I can go as a Scott Brown Republican and just solve problems, the name calling, the same business as usual -- is old, folks. We need to solve problems, because Al Qaeda is trying to kill our kids and our families, and we are having some very serious economic problems that we need if get a hold of right now.

Our position as a super power both economically and militarily are going to be dramatically affected.

VAN SUSTEREN: Did you ever meet Senator Ted Kennedy?

BROWN: Of course.

VAN SUSTEREN: What did you think of him?

BROWN: I enjoyed his love for Massachusetts. He had a great sense of humor. My daughter was on "American Idol," and he often talked about who had the better voice, and clearly it was me, I would tell him.

And his constituent services are second to none. We still send things down to his office even though he's passed away because they're so good.
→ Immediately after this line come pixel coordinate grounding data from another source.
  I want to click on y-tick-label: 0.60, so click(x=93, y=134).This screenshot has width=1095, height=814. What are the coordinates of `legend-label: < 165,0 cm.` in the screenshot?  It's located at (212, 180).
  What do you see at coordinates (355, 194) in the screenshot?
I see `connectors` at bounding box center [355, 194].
And that is how we try to emulate our constituent services. It's one of the things I'm going to take and make as a number one priority.

VAN SUSTEREN: If you win the election, will you be sworn in right away? I know Senator Kirk, who is holding that seat right now, says he's going to vote for health care. Can they do anything to stop you from being sworn in?

BROWN: Of course. There's a political machine in Massachusetts, there's a political machine in Washington that does not want me to go to Washington and vote on this very important piece of legislation. And they are going to do anything and everything they can.

And that's why you can go to and help me fight back, get the resources to do that. The average donation is $75, and just help.

But when I heard Senator Kirk said he was going to be there and make sure he is going to vote on this -- he's an interim senator. If I'm duly elected I should be seated like Congresswoman Tsongas was seated. She was elected on a Tuesday, certified on a Wednesday, and she was seated on a Thursday.

And they are going to do everything and anything they can to make sure I don't get down there to send this monstrosity back to the drawing board.

VAN SUSTEREN: Now, a really important question -- next Tuesday between 10:00 and 11:00: eastern, will you do our show?

BROWN: I'll do anything and everything to get the word out to tell people across the country that there are some very serious problems. I'd love to. I enjoy watching you.

VAN SUSTEREN: That's election night, so we'll see you next today, win or lose. Thank you, sir.

BROWN: All right, Greta, great. Thank you, everybody.